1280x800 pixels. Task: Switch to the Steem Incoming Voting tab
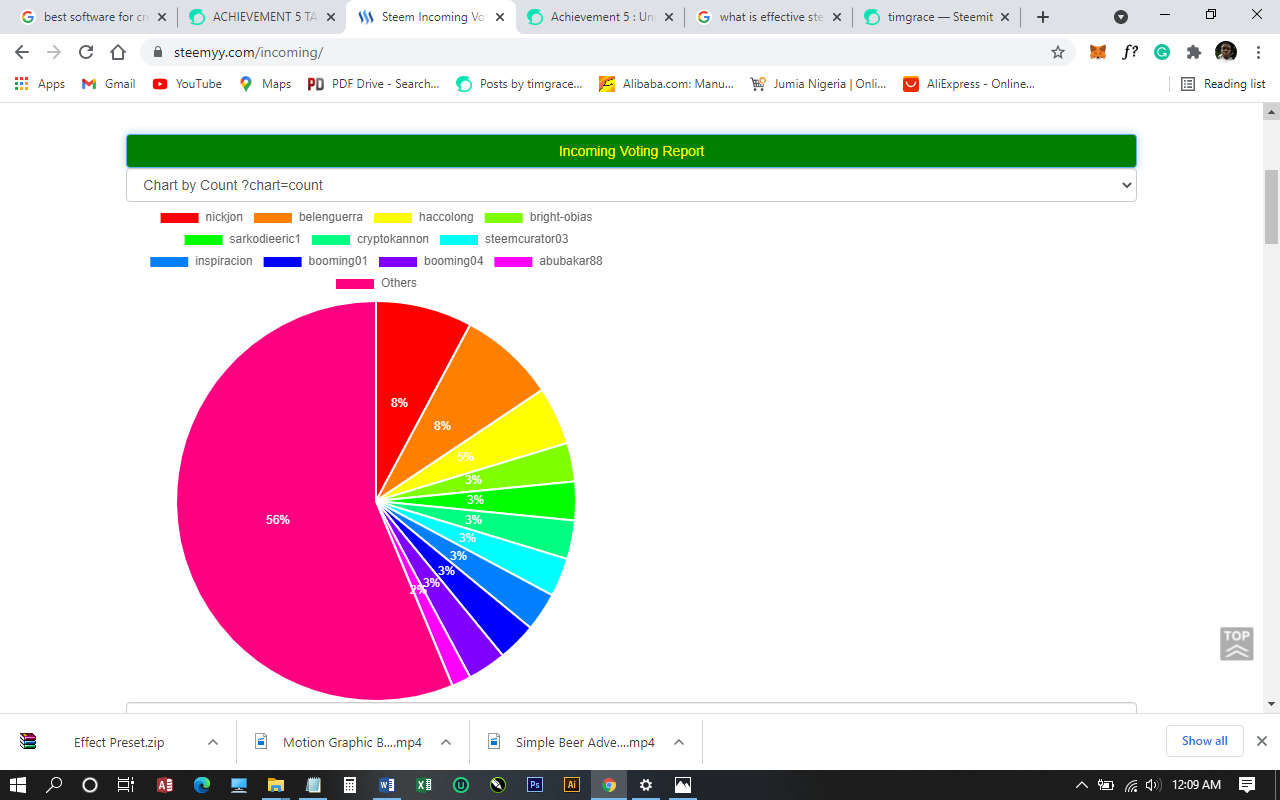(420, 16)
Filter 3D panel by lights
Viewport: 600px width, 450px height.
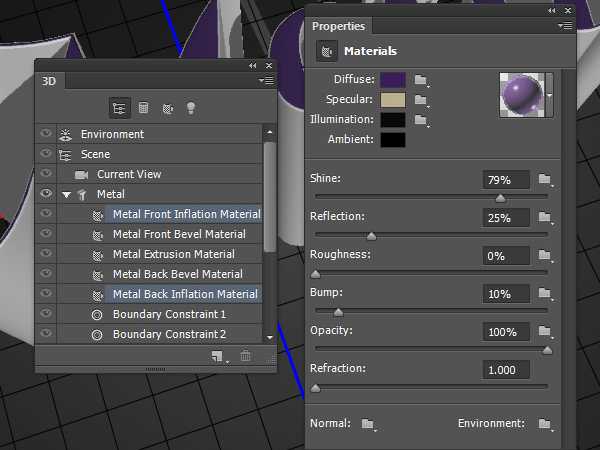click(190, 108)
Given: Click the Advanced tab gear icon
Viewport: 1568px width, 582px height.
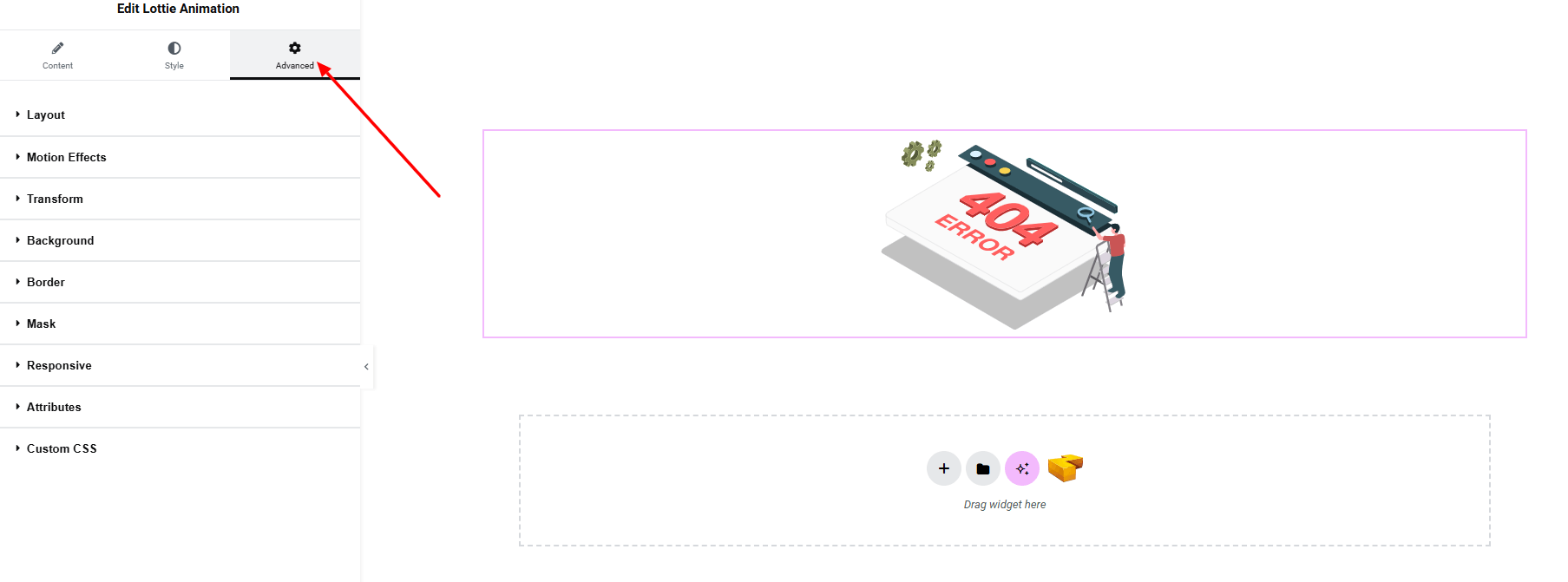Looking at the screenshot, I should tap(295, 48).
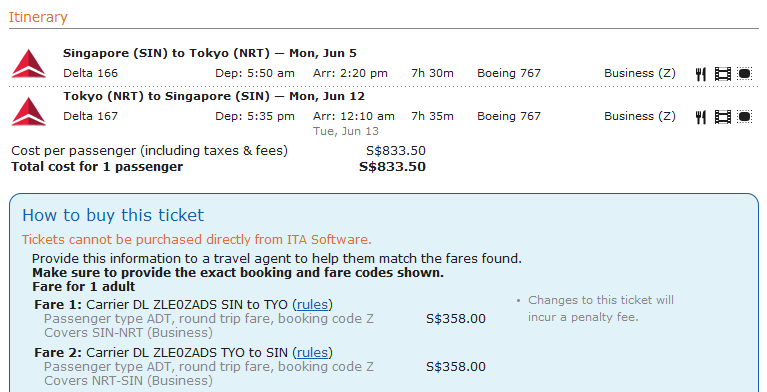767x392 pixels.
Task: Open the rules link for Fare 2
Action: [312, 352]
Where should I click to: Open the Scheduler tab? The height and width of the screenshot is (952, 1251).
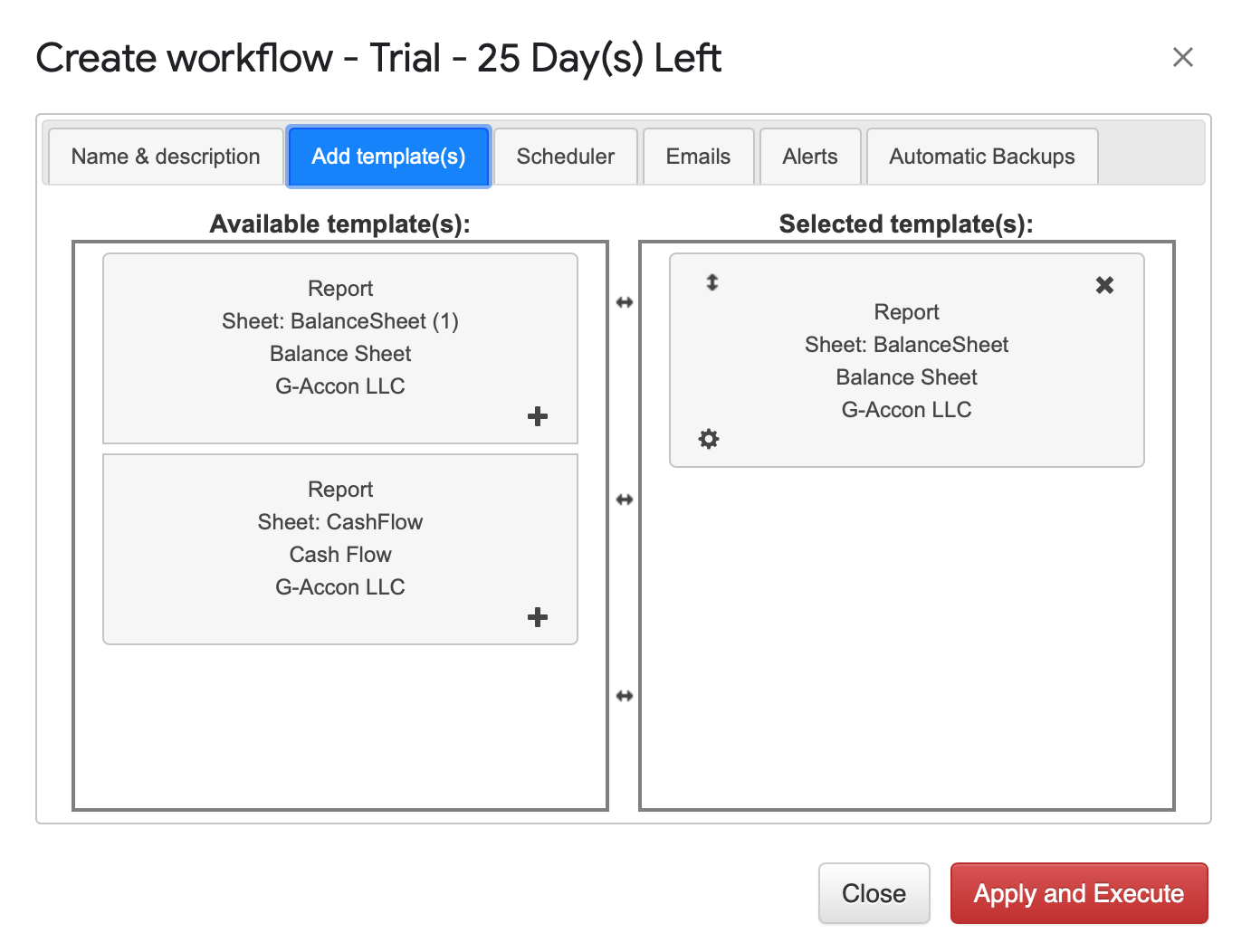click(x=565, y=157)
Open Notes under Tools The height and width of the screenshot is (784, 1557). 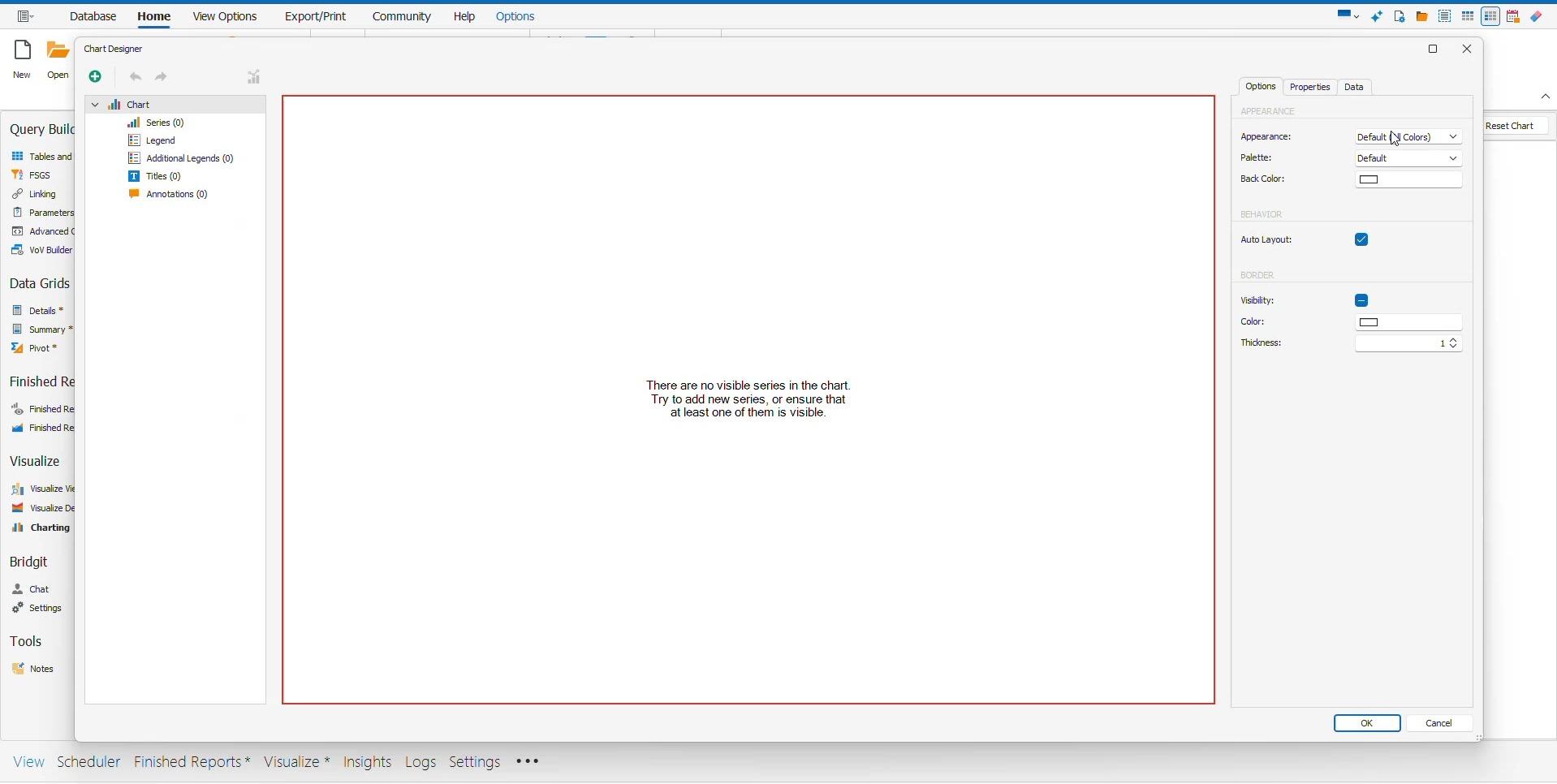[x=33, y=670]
━━━
■ **Required action**: Give again, word for word, every line from the top of the entries above to the line holding "Given: Click the Advanced tab gear icon", both included. Leave the pictures out.

■ **Solution**:
1280x800 pixels. Task: Switch to the Steem Incoming Voting tab
(420, 16)
Filter 3D panel by lights
Viewport: 600px width, 450px height.
click(190, 108)
Given: Click the Advanced tab gear icon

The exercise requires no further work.